The effects of dopamine (DA) on non‐NMDA glutamatergic transmission onto dopaminergic neurones in the ventral tegmental area (VTA) were examined in rat midbrain slices using the whole‐cell patch‐clamp technique. EPSCs in dopaminergic neurones evoked by focal stimulation within the VTA were reversibly blocked by 5 μM CNQX in the presence of bicuculline (20 μM), strychnine (0.5 μM) and D‐amino‐5‐phosphonopentanoic acid (D‐AP5, 25 μM).

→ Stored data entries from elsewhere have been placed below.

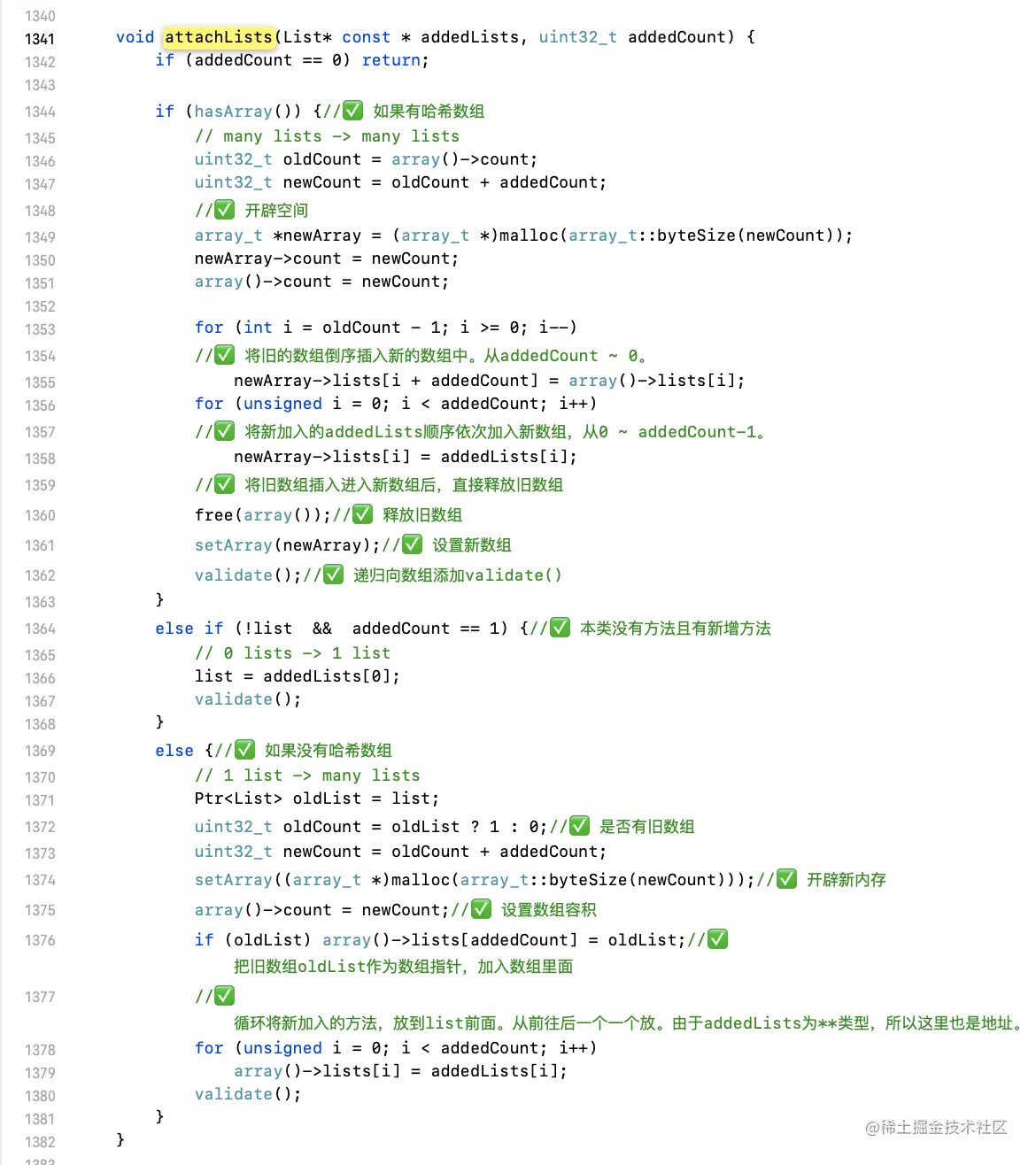Viewport: 1036px width, 1165px height.
Task: Click the checkmark beside validate() on line 1362
Action: 333,575
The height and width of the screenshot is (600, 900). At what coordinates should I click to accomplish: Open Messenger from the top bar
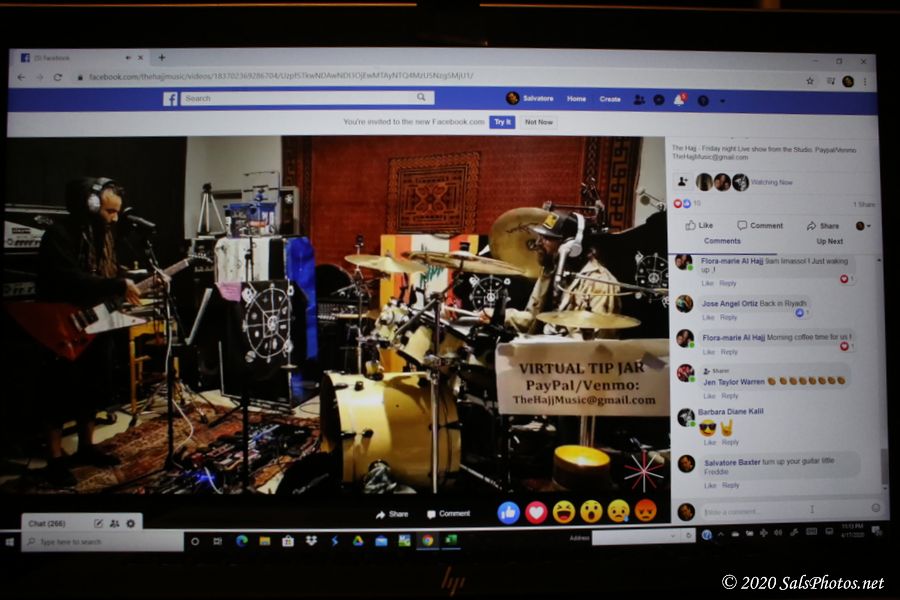coord(659,99)
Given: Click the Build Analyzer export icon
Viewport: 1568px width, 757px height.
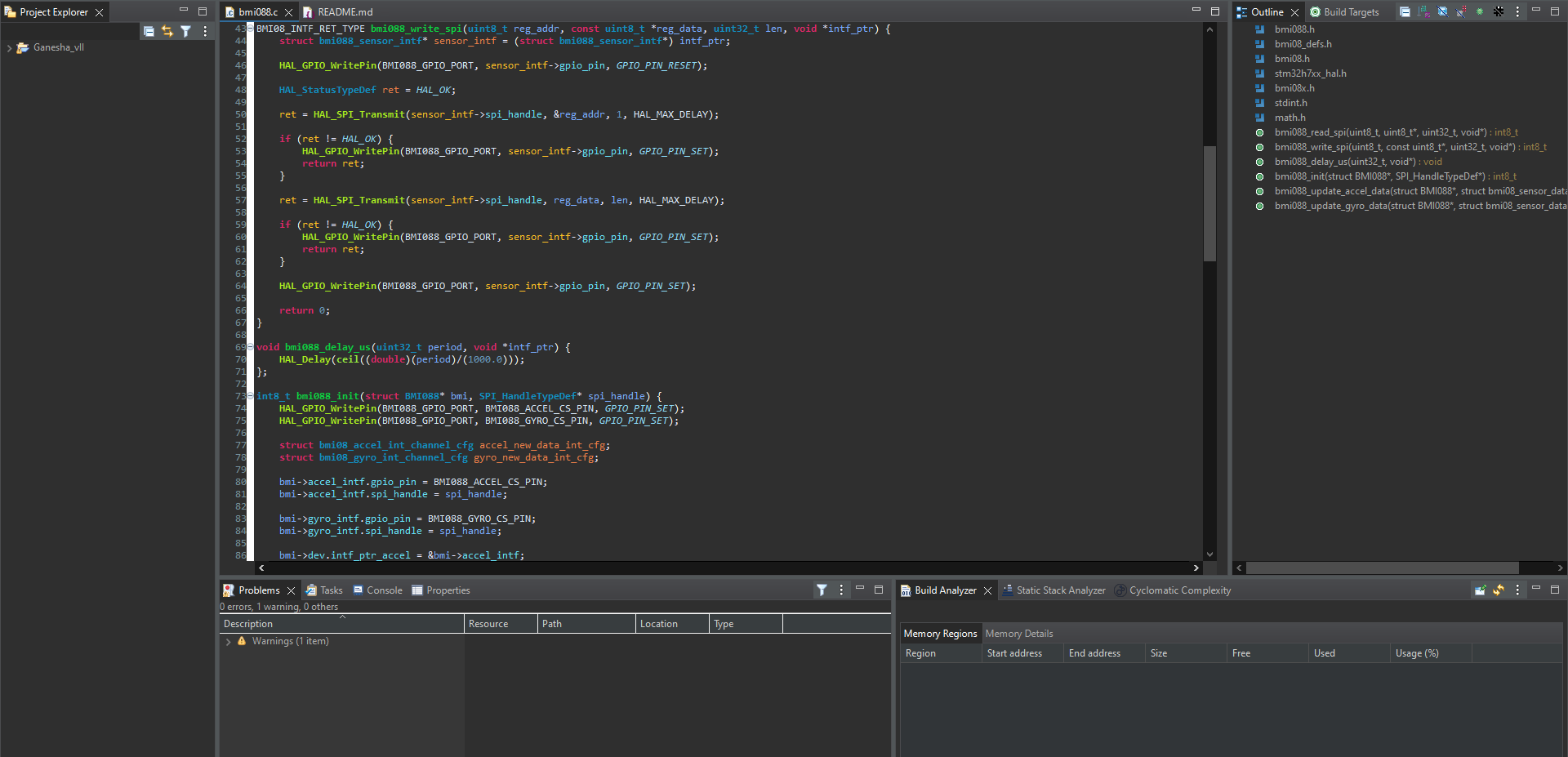Looking at the screenshot, I should tap(1480, 590).
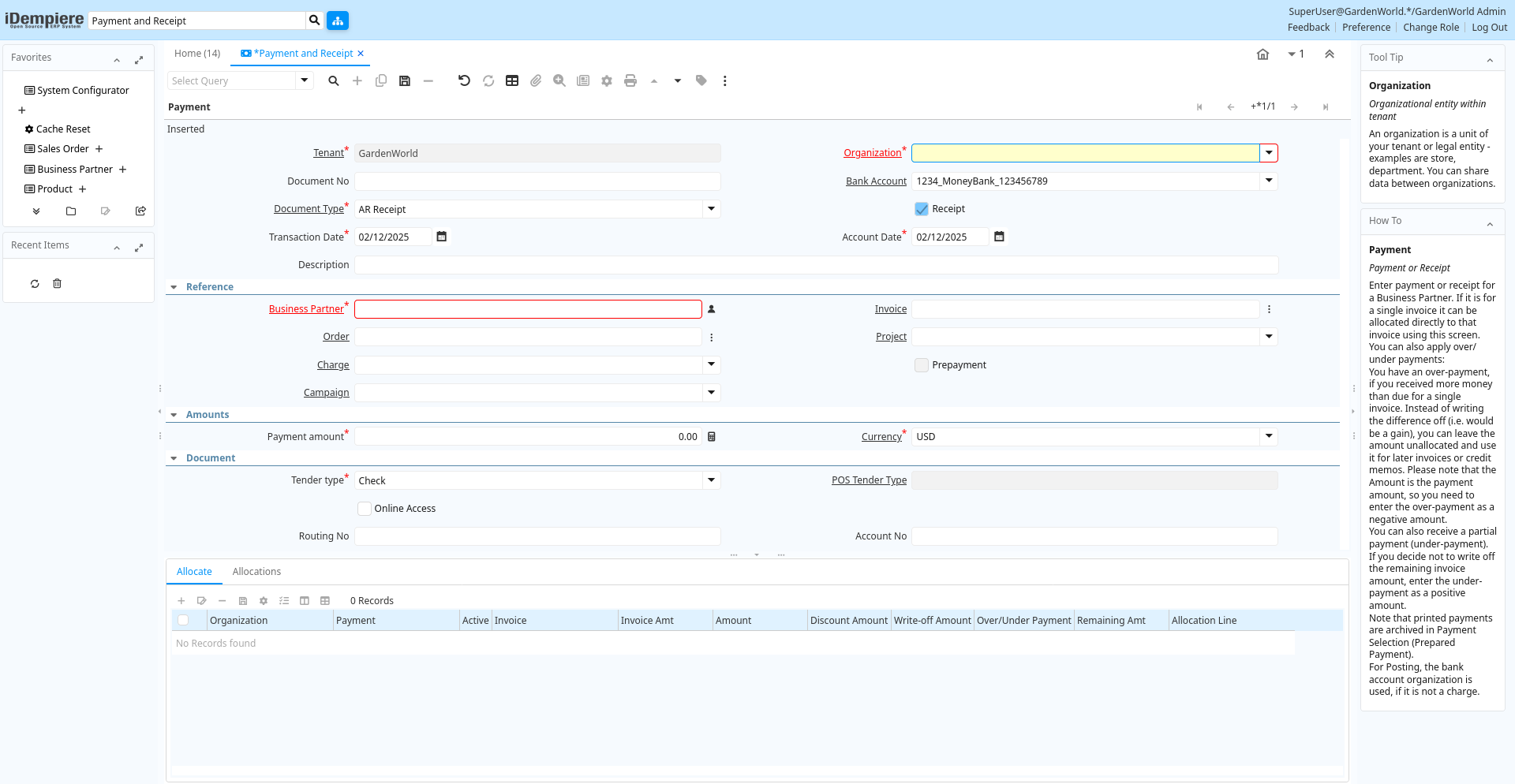
Task: Open the Attachment paperclip icon
Action: [x=536, y=80]
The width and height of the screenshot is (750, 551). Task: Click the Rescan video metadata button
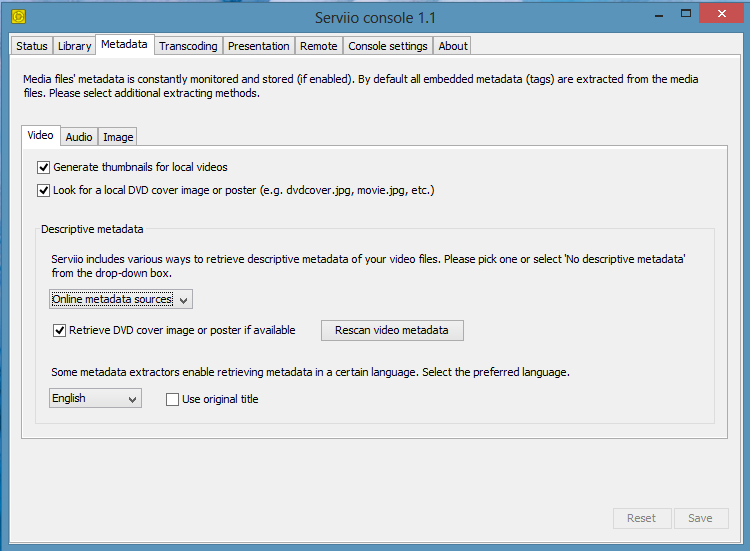(x=392, y=330)
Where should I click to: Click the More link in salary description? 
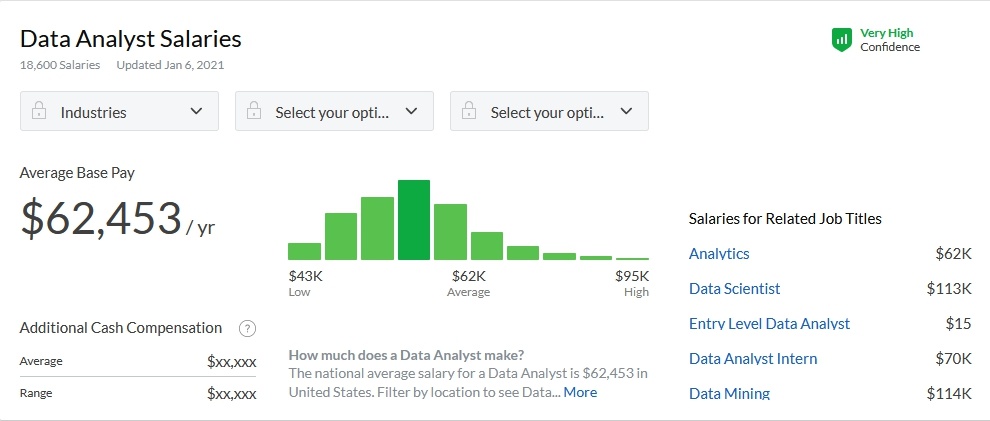(580, 392)
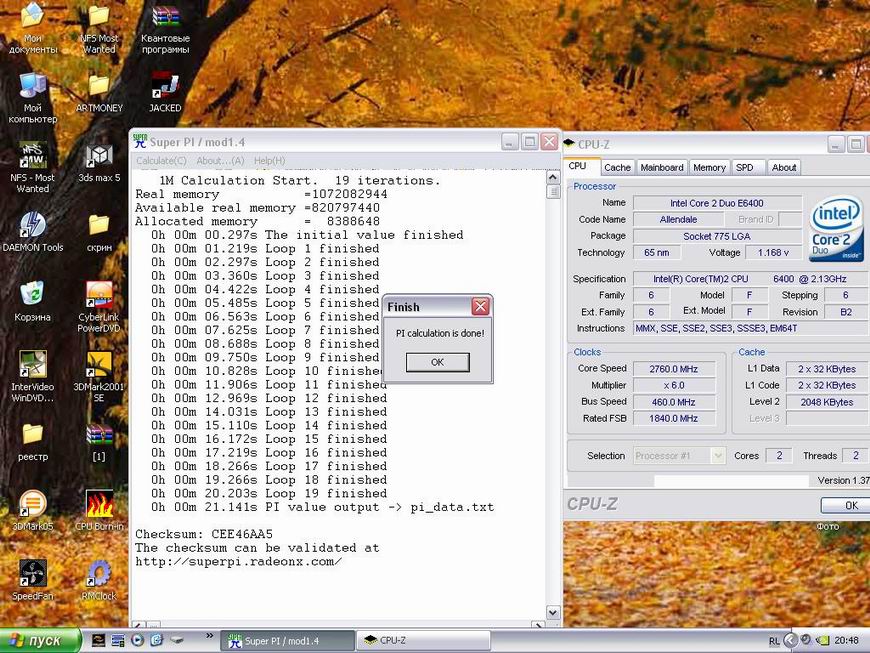The image size is (870, 653).
Task: Launch CyberLink PowerDVD from desktop
Action: pyautogui.click(x=98, y=295)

Bath application of DA reduced the amplitude of EPSCs up to 65.1 ± 9.52% in a concentration‐dependent manner between 0.3‐1000 μM (IC50, 16.0 μM) without affecting the holding current at −60 mV measured using a Cs+‐filled electrode.
The effect of DA on evoked EPSCs was mimicked by the D2‐like receptor agonist quinpirole but not by the D1‐like receptor agonist SKF 81297, and was antagonized by the D2‐like receptor antagonist sulpiride (KB, 0.96 μM), but not by the D1‐like receptor antagonist SCH 23390 (KB, 228.6 μM).
Dopamine (30 μM) reduced the mean frequency of spontaneous miniature EPSCs (mEPSCs) without affecting their mean amplitude, and the DA‐induced effect on the mEPSCs was dependent on the external Ca2+ concentration.
These results suggest that afferent glutamatergic fibres which terminate on VTA dopaminergic neurones possess presynaptic D2‐like receptors, activation of which inhibits glutamate release by reducing Ca2+ influx.